Nachdenklich joggte ich nach einiger Zeit aus der Werkstatt zurück nach Hause. Ich dachte lange über den  Zettel nach, auf welchem M. Ad geschrieben stand. Gut möglich, dass sich so die Organisation nannte. Ihren Namen wusste ich schließlich nicht. Naja, jetzt ja vielleicht schon. Auch wenn M. Ad ein wirklich komischer Name für eine geheime Organisation wäre. Grübelnd kam ich endlich vor meiner Haustür zum Stehen, schloss auf und erklomm die Treppen, bis in mein Stockwerk. Dort angekommen schmiss ich mich auf mein Sofa und schaltete den Fernseher an. Ich schaltete ein wenig durch, aber es lief wie immer nur RTL am Nachmittag. Und diesen Scheiß musste ich mir echt nicht geben. Nach einiger Zeit fielen mir ein wenig die Augen zu, ich hatte wohl noch ein paar Tage Schlaf nach zu holen. Dank Kane! Ich musste mich echt ranhalten nicht einzuschlafen, doch als es schließlich gar nicht mehr ging, schleppte ich mich träge ins Bett und huschte unter meine warme Bettdecke. Gemütlich. Schon nach wenigen Sekunden vielen mir die Augen zu und ich nickte weg.

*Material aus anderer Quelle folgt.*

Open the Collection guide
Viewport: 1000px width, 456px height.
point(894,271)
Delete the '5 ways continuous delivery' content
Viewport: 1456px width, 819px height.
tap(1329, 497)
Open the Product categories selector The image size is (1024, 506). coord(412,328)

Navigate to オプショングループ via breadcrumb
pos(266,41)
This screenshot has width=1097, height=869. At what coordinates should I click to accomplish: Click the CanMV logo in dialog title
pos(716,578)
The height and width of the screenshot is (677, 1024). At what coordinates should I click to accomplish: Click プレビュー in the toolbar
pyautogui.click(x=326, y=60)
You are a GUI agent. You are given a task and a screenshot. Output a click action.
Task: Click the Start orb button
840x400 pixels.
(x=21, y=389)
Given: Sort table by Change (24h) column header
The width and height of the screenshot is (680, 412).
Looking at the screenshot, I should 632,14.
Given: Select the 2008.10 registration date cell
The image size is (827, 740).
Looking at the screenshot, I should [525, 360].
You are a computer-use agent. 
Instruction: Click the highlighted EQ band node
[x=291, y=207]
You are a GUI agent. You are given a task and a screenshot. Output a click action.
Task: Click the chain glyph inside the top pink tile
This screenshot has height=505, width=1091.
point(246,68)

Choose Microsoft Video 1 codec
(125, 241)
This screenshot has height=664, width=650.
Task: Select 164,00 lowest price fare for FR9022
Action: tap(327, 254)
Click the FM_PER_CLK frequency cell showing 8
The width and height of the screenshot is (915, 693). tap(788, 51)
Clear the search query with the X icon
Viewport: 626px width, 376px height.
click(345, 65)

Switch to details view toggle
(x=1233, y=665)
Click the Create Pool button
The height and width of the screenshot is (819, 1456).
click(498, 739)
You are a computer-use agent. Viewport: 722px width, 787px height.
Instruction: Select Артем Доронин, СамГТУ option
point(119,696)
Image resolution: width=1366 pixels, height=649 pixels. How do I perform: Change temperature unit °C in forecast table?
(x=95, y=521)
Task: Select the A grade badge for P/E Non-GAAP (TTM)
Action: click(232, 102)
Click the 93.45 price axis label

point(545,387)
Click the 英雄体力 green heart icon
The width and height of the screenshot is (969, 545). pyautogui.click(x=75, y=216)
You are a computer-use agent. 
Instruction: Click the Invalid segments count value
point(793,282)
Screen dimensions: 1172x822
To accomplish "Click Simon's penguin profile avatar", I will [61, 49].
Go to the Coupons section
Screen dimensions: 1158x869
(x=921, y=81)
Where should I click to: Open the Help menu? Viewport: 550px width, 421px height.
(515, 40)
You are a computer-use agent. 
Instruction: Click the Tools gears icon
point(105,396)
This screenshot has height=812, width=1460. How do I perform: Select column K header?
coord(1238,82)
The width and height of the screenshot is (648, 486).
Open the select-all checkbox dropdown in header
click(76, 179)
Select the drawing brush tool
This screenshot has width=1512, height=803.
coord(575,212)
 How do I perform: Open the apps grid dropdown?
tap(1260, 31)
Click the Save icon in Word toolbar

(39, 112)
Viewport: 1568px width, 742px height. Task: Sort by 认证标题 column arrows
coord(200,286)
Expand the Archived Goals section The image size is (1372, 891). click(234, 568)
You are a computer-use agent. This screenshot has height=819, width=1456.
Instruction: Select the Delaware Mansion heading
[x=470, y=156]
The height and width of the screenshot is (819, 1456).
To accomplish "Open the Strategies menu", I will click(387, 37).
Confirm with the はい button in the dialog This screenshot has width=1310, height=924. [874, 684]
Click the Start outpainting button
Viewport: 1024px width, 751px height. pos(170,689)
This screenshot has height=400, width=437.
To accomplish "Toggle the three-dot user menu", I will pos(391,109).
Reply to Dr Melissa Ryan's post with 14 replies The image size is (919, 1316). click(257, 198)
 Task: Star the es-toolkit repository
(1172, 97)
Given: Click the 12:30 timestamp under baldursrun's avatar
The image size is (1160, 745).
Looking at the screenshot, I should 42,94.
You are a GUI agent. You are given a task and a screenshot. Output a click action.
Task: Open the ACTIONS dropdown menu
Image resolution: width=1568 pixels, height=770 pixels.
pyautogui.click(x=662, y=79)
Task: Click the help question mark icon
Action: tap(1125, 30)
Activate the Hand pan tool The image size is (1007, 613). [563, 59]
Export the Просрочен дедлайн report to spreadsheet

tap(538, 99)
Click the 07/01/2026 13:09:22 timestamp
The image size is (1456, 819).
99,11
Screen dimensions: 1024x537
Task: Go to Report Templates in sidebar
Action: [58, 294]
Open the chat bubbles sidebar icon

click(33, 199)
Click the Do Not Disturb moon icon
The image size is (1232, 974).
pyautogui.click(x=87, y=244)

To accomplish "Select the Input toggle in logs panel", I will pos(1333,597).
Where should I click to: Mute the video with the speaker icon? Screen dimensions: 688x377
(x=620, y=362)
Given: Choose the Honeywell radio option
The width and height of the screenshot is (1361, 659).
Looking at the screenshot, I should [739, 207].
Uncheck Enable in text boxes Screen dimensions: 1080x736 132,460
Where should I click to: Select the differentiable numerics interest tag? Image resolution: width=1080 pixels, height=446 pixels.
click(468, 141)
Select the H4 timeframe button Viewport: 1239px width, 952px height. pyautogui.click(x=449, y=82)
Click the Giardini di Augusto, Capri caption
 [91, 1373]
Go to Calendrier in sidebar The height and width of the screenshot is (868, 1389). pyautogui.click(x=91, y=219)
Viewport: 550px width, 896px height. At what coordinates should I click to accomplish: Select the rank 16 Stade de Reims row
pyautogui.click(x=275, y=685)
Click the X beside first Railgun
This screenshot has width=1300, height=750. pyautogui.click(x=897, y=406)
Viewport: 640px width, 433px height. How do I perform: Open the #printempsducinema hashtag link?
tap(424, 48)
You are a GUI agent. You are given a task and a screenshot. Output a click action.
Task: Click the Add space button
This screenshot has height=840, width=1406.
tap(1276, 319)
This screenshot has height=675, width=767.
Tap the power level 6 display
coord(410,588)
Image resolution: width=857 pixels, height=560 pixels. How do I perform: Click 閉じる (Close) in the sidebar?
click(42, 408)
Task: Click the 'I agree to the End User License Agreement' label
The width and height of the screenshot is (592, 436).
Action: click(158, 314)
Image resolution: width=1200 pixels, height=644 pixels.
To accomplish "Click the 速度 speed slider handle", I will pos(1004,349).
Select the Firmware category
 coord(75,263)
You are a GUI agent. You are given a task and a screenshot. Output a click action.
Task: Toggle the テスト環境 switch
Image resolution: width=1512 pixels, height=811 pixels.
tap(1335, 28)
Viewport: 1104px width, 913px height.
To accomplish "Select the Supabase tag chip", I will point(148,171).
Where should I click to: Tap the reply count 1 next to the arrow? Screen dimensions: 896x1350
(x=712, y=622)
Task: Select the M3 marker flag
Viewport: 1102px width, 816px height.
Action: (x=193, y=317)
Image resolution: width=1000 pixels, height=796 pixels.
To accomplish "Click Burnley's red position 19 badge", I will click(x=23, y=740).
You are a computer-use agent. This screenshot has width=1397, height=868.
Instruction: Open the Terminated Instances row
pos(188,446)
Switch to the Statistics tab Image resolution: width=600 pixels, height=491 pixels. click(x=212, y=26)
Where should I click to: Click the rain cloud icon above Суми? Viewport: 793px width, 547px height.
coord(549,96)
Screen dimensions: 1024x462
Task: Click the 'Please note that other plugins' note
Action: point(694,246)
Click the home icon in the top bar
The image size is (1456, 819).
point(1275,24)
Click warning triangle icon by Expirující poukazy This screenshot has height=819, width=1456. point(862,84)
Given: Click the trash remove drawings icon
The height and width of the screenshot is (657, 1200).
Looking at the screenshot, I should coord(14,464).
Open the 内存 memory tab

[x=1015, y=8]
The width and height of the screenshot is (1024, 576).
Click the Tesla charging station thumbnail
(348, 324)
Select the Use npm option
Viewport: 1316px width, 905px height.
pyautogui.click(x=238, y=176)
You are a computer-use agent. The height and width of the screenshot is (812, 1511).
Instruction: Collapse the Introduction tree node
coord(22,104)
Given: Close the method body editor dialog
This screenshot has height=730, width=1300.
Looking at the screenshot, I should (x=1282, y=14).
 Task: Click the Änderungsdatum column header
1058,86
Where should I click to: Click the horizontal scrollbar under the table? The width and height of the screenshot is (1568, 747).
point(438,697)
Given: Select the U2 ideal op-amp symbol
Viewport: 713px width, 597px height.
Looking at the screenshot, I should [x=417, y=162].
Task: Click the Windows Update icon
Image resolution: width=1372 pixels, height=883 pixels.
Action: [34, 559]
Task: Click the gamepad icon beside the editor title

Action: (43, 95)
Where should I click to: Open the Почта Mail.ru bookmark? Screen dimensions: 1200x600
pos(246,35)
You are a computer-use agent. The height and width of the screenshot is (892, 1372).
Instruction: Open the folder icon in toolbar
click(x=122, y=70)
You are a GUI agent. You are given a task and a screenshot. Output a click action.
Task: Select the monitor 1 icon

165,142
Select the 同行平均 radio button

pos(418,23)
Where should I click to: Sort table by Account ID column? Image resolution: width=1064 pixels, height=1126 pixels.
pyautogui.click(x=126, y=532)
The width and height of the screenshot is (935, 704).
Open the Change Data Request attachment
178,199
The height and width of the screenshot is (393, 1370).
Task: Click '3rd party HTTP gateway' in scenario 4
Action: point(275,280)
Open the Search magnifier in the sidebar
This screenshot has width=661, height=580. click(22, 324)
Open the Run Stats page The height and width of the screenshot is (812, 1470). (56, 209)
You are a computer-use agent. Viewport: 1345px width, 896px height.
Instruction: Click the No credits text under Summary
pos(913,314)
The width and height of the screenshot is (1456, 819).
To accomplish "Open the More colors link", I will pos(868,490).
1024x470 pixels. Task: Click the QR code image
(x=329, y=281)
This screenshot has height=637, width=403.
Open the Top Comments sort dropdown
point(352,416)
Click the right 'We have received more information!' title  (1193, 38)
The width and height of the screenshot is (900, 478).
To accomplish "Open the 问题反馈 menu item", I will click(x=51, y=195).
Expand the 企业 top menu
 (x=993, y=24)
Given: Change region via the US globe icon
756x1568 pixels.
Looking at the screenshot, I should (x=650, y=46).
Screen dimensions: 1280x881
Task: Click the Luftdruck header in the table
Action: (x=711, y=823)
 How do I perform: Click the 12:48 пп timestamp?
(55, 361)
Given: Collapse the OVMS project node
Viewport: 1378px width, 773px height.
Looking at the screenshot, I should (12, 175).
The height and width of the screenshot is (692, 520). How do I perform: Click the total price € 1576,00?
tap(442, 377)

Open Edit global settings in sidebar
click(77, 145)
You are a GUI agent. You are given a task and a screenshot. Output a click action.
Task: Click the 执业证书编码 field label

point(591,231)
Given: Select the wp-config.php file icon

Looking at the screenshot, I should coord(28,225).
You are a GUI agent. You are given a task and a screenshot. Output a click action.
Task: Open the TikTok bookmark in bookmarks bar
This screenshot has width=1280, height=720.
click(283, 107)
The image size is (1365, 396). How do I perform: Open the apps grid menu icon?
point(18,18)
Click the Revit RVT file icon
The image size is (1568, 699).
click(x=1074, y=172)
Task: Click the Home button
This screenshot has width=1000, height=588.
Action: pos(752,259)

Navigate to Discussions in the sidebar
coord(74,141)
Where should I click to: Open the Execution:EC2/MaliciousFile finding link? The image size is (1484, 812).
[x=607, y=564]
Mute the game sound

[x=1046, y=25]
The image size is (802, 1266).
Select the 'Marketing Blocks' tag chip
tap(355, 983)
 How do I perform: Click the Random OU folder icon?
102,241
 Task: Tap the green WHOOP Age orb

Am nächsten Morgen erwachte ich durch den alltäglichen Morgenlärm auf den befahren Straßen. Hätte ich die Chance, mein Haus nochmal neu zu bauen, würde ich alles genauso machen… Nur dass das Schlafzimmer auf der Waldseite liegen würde um dem nervigen Lärm zu entkommen. Naja, ändern konnte ich es jetzt nichtmehr.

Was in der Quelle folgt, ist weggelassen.